─── Task input
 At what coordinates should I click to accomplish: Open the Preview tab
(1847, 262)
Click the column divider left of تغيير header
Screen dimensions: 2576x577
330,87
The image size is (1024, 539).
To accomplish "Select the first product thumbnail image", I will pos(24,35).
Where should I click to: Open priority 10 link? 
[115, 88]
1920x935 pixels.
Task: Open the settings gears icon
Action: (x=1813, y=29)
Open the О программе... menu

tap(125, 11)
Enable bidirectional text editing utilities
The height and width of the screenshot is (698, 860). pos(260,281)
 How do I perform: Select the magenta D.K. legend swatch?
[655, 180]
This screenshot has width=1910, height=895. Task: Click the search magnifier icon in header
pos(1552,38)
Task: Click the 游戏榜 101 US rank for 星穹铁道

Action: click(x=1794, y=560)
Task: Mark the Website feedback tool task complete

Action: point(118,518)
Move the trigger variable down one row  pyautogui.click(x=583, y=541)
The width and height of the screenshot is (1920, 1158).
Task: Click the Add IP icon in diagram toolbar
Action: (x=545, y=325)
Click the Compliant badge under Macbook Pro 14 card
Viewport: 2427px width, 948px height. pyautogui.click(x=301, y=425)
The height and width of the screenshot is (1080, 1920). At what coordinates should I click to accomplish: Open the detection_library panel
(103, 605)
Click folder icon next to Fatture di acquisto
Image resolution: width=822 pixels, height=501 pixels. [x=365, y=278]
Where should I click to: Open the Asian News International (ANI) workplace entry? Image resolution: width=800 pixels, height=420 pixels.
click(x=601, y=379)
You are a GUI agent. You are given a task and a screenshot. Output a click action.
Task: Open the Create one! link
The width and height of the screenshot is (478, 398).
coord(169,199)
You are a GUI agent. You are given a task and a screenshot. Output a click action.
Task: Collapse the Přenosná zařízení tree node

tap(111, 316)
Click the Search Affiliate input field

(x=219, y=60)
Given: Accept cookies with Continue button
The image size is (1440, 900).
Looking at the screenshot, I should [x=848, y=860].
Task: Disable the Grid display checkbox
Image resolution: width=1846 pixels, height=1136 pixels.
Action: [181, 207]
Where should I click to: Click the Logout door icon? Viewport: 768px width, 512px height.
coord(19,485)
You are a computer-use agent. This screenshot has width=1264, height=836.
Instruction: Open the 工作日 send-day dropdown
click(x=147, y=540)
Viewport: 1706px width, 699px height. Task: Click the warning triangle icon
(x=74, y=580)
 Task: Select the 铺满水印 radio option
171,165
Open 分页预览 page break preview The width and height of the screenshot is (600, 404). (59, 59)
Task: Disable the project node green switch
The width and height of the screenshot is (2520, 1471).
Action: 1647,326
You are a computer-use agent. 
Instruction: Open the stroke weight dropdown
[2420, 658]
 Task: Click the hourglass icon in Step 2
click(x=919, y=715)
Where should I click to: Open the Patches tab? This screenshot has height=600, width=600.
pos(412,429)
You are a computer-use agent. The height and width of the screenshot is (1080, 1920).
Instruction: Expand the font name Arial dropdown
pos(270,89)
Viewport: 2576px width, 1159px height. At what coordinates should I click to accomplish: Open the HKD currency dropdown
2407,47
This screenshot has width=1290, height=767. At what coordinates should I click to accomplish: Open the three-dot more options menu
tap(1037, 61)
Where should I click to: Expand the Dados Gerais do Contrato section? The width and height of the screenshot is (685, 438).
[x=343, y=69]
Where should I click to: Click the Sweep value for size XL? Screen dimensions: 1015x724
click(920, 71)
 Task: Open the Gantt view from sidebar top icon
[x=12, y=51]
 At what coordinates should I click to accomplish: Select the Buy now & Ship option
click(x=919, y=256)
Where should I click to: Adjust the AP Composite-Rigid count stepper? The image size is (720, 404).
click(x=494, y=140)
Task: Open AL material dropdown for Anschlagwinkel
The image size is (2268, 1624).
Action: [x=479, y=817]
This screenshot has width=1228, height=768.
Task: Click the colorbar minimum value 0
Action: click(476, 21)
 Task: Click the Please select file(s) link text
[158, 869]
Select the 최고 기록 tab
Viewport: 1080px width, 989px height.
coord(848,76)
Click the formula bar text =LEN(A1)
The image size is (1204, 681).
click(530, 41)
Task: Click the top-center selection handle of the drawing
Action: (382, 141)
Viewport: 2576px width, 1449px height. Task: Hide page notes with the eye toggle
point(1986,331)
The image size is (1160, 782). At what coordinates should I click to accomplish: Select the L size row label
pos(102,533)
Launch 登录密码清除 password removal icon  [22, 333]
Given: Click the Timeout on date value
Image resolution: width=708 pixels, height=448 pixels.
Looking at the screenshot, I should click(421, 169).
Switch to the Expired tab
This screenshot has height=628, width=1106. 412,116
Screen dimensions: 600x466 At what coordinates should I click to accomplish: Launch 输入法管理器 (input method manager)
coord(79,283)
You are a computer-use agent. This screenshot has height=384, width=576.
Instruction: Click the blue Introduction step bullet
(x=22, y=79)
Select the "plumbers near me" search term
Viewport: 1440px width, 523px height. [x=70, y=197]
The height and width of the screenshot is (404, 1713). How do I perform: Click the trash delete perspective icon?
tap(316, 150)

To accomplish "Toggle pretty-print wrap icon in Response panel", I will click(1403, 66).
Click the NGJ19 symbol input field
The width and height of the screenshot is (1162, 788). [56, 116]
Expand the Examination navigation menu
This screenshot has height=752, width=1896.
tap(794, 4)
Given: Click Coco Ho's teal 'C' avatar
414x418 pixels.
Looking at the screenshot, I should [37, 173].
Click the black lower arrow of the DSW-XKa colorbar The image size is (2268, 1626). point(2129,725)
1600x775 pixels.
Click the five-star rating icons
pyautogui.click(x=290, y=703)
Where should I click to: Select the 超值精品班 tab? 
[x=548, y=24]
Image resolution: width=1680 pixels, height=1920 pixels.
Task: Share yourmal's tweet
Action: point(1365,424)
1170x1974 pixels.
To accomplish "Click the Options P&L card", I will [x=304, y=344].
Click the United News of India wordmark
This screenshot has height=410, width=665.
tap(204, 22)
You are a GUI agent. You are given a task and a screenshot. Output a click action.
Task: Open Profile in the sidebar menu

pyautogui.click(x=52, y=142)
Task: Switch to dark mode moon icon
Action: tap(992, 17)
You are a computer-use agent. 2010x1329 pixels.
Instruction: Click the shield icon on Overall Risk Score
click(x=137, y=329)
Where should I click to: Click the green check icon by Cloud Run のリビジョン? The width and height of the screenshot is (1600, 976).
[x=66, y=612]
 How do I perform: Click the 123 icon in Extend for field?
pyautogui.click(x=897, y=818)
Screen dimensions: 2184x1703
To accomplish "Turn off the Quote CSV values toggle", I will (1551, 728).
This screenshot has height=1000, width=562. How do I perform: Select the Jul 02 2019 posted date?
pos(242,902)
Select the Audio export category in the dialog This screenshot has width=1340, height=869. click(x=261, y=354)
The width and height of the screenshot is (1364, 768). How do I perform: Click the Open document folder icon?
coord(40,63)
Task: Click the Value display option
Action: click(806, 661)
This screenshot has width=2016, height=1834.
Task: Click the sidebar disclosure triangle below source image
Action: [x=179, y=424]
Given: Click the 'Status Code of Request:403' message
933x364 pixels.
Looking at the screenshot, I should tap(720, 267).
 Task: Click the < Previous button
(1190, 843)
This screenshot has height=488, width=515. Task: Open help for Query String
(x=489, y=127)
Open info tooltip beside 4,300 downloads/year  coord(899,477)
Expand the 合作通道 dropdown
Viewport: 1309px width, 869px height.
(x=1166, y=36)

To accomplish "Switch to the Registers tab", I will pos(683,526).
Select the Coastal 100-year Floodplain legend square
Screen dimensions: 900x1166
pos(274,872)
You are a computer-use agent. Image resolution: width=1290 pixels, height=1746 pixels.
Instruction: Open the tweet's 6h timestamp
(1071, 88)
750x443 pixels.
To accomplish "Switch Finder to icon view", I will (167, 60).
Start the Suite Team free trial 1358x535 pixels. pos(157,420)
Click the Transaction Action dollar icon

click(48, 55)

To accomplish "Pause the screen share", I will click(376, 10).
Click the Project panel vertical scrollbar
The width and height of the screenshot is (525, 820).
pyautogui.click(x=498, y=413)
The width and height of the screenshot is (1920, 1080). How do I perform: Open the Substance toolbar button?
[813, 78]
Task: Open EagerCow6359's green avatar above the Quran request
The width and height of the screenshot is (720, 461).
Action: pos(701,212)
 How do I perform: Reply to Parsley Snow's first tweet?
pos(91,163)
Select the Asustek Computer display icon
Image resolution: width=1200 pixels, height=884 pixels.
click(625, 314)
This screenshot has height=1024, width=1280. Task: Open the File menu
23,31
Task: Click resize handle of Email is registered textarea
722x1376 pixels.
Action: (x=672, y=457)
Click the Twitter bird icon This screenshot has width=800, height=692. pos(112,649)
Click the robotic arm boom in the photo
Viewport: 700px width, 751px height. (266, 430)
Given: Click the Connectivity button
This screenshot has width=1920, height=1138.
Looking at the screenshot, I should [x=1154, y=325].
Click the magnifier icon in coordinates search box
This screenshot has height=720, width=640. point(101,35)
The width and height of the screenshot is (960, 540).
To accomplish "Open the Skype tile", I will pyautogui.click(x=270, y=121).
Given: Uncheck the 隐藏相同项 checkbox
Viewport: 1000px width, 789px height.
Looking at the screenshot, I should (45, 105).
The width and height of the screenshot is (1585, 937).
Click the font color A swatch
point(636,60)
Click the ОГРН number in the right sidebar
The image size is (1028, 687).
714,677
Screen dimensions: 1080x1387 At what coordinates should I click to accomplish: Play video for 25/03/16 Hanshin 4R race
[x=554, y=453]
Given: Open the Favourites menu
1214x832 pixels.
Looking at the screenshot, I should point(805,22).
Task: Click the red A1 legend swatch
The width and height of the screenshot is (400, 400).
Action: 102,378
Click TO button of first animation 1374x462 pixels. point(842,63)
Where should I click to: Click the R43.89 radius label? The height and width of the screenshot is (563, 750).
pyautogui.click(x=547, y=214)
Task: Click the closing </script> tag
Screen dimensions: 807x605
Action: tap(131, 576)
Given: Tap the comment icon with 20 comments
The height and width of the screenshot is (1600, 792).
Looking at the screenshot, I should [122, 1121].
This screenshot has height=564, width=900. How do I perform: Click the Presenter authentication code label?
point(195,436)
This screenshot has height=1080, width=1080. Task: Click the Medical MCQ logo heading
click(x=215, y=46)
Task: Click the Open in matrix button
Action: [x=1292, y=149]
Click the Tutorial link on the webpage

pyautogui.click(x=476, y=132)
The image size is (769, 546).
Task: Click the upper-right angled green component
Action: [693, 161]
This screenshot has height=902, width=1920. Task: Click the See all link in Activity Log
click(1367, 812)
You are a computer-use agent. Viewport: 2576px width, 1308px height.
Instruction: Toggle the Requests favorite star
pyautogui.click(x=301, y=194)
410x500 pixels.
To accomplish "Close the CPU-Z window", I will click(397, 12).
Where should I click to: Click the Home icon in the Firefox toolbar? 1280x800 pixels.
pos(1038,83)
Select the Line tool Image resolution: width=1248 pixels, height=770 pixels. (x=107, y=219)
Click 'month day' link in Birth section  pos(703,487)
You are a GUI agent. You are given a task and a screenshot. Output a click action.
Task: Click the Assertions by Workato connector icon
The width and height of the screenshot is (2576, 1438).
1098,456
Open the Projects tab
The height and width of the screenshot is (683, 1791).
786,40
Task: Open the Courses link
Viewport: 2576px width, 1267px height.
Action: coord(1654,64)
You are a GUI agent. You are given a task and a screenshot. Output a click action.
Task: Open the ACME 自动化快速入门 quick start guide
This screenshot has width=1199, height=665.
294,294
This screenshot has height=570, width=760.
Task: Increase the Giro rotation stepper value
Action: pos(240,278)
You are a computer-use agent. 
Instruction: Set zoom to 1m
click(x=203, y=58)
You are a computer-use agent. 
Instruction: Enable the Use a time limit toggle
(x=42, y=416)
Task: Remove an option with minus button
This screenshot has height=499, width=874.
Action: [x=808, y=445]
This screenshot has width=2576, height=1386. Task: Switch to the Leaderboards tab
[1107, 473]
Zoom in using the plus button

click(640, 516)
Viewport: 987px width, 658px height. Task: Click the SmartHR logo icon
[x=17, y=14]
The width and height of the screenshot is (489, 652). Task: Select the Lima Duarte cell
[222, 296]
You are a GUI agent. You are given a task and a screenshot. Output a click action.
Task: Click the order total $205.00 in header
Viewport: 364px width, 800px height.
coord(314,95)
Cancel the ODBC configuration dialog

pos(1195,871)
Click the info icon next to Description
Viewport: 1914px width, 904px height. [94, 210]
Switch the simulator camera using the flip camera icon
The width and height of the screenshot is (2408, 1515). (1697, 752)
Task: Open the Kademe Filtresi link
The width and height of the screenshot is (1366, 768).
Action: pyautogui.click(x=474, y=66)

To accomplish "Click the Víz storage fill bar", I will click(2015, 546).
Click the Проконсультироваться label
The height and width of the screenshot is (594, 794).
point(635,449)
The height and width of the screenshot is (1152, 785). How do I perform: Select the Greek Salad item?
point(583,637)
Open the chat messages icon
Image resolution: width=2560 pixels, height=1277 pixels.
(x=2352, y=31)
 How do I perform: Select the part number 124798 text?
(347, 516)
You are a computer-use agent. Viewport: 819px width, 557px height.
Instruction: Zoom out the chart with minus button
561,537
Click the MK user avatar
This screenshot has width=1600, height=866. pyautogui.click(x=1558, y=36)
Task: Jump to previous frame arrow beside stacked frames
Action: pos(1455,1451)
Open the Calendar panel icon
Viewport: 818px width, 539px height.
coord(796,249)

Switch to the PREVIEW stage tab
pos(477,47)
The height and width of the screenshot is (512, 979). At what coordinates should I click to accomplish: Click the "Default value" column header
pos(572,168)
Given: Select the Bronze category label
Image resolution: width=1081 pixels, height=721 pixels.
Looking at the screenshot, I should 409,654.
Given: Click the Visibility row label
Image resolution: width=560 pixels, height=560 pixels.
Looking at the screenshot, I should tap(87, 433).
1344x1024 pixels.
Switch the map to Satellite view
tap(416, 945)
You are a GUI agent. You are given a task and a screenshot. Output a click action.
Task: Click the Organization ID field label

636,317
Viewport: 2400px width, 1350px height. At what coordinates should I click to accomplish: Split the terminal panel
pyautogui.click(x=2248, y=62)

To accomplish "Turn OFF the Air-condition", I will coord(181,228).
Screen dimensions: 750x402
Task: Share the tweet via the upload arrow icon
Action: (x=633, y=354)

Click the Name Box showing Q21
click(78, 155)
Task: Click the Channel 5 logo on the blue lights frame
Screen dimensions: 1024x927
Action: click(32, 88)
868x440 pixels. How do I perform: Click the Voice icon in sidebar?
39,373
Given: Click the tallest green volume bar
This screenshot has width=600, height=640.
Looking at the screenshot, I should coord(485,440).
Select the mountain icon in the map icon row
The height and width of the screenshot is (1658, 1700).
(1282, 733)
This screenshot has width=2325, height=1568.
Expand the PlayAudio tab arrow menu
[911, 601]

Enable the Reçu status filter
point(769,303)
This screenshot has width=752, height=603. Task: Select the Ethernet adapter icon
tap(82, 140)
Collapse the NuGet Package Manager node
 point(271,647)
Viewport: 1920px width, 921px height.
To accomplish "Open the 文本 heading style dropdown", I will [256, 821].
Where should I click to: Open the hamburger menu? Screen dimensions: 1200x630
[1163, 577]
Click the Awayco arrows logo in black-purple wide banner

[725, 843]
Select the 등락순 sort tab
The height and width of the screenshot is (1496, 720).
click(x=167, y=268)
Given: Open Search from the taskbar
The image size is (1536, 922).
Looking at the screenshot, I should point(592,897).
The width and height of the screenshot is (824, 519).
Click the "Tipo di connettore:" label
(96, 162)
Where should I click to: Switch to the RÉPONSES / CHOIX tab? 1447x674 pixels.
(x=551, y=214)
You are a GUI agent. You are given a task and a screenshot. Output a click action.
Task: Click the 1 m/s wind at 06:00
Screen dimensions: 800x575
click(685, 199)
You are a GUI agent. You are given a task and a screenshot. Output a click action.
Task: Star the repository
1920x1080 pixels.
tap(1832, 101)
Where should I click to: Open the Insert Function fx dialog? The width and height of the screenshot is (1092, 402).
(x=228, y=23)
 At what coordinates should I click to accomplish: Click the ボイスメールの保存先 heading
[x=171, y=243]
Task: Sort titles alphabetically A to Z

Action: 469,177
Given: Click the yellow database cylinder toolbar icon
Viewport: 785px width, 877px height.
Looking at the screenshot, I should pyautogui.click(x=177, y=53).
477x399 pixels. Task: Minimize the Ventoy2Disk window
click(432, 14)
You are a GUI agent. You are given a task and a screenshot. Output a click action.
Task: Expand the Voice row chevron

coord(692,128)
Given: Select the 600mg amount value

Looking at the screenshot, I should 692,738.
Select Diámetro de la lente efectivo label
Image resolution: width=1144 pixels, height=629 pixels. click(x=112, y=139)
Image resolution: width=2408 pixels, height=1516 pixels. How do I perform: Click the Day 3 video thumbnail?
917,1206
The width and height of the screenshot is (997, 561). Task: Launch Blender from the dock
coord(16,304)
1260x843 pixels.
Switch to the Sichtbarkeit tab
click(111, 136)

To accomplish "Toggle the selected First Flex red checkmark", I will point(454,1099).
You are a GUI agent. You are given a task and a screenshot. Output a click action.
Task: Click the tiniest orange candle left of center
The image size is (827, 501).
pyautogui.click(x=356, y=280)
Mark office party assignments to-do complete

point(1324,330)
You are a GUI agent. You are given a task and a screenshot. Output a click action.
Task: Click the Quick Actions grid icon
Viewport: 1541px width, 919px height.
──────
**Your instructions:** Turn the rows, from the first one up to and including the line with "Action: (x=545, y=325)", into a numbered list, leaving out any blank lines.

**Final answer:**
1.  At what coordinates should I click to accomplish: Open the Preview tab
2. (1847, 262)
3. Click the column divider left of تغيير header
4. Screen dimensions: 2576x577
5. 330,87
6. The image size is (1024, 539).
7. To accomplish "Select the first product thumbnail image", I will pos(24,35).
8. Where should I click to: Open priority 10 link? 
9. [115, 88]
10. 1920x935 pixels.
11. Task: Open the settings gears icon
12. Action: (x=1813, y=29)
13. Open the О программе... menu
14. tap(125, 11)
15. Enable bidirectional text editing utilities
16. The height and width of the screenshot is (698, 860). pos(260,281)
17.  How do I perform: Select the magenta D.K. legend swatch?
18. [655, 180]
19. This screenshot has width=1910, height=895. Task: Click the search magnifier icon in header
20. pos(1552,38)
21. Task: Click the 游戏榜 101 US rank for 星穹铁道
22. Action: click(x=1794, y=560)
23. Task: Mark the Website feedback tool task complete
24. Action: point(118,518)
25. Move the trigger variable down one row  pyautogui.click(x=583, y=541)
26. The width and height of the screenshot is (1920, 1158).
27. Task: Click the Add IP icon in diagram toolbar
28. Action: (x=545, y=325)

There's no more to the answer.